Task prompt
Please copy the part of the items below that starts with the line containing "Screen dimensions: 1102x635" and runs through the end of the items, with both ends included and nothing changed. Leave the pictures out.

Extracted records
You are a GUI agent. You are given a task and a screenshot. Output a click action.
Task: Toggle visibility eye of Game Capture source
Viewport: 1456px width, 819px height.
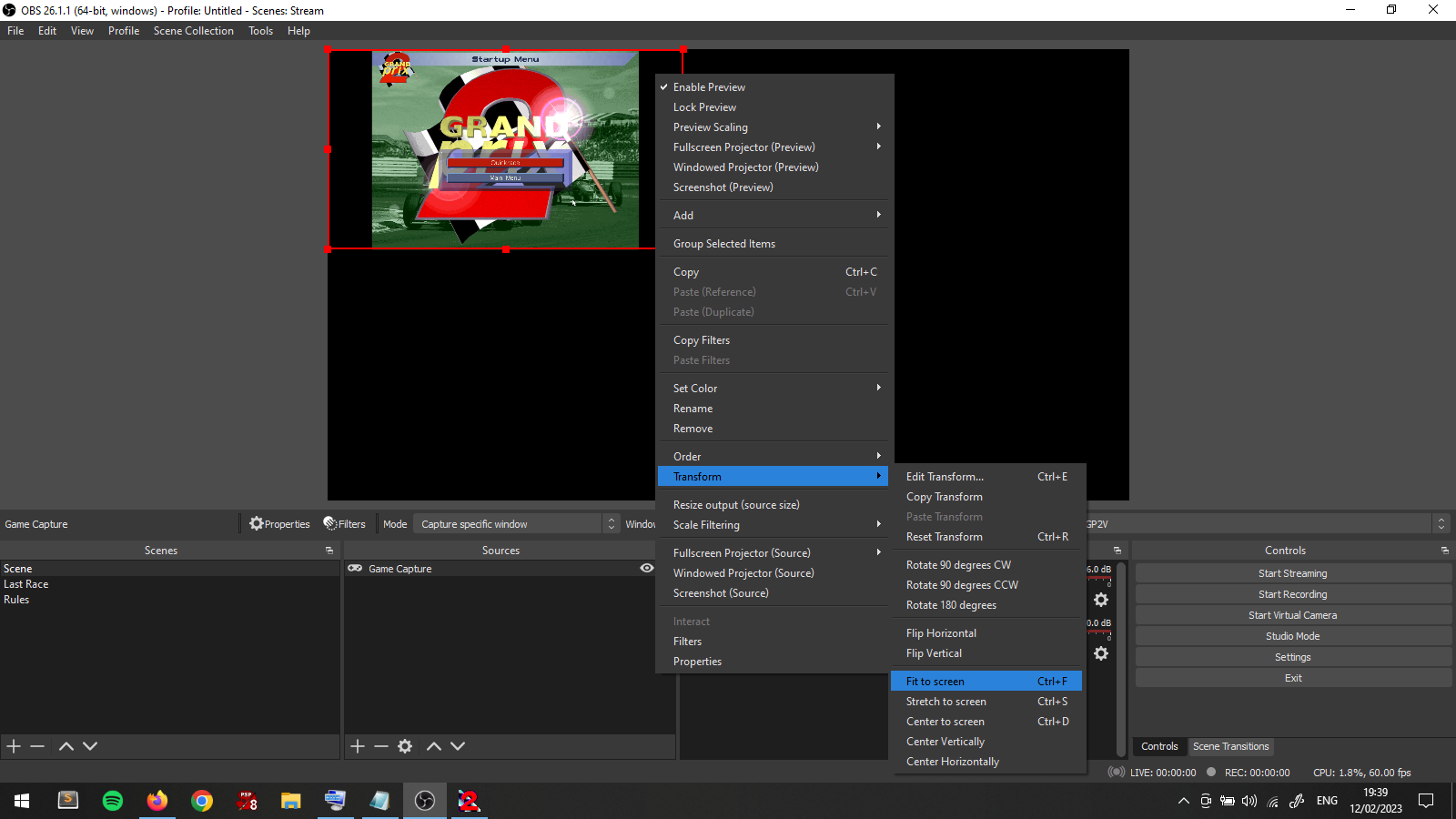(x=646, y=569)
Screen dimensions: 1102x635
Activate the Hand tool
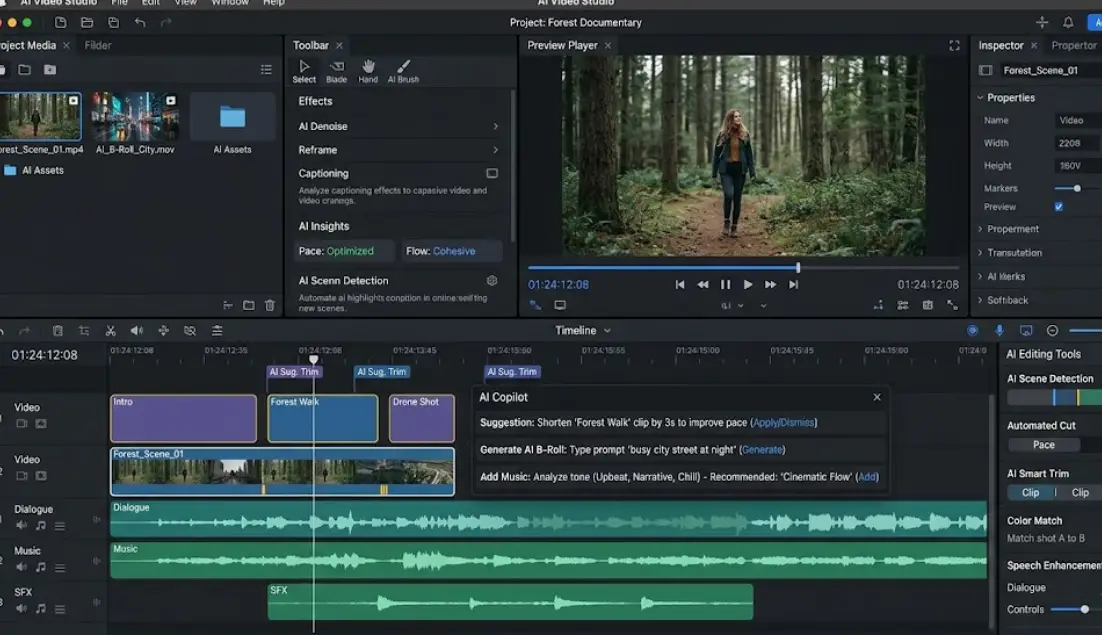point(368,68)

Result
Screen dimensions: 1102x635
Activate the Hand tool
point(368,68)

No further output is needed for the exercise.